Norwegian Offshore Directorate

Agency overview
- Formed: 14 July 1972
- Jurisdiction: Government of Norway
- Headquarters: Stavanger
- Employees: 210
- Agency executive: Bente Nyland;
- Parent agency: Norwegian Ministry of Petroleum and Energy
- Website: www.npd.no (until 2023) www.sodir.no (from 2024)

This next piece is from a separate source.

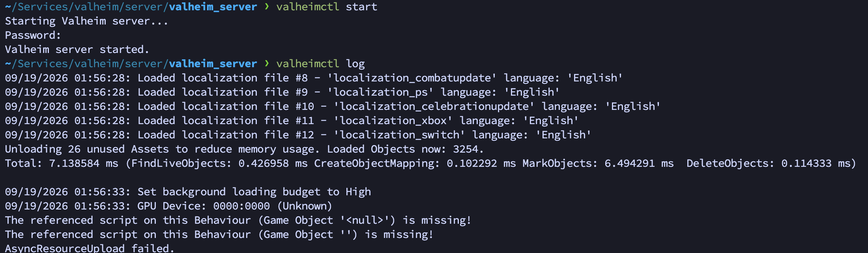868x253 pixels.
Task: Click the 'AsyncResourceUpload failed.' error line
Action: [x=90, y=248]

= Norwegian Offshore Directorate =

The Norwegian Offshore Directorate (Sokkeldirektoratet) is a Norwegian government agency responsible for the regulation of the petroleum resources on the Norwegian continental shelf. Based in Stavanger, its mission is to ensure that the petroleum resources are allocated in an optimal way, at the same time incurring minimal environmental impact. It is subordinate to the Norwegian Ministry of Petroleum and Energy.

==History==
The agency was created by Storting on 14 July 1972 with the responsibility of managing the petroleum resources. It was originally part of the Ministry of Industry, but became part of the Ministry of Petroleum and Energy when it was created in 1978. From 1 January 2004 the division related to labour and safety issues was made a separate agency, the Petroleum Safety Authority Norway, that became part of the Ministry of Labour and Social Inclusion. From the establishment in 1972 until 1997 the agency was led by Fredrik Hagemann, from then until 2007 by Gunnar Berge, when Bente Nyland took over.

In 2023, it was announced that it would change its name from the Norwegian Petroleum Directorate to the Norwegian Offshore Directorate, effective 1 January 2024.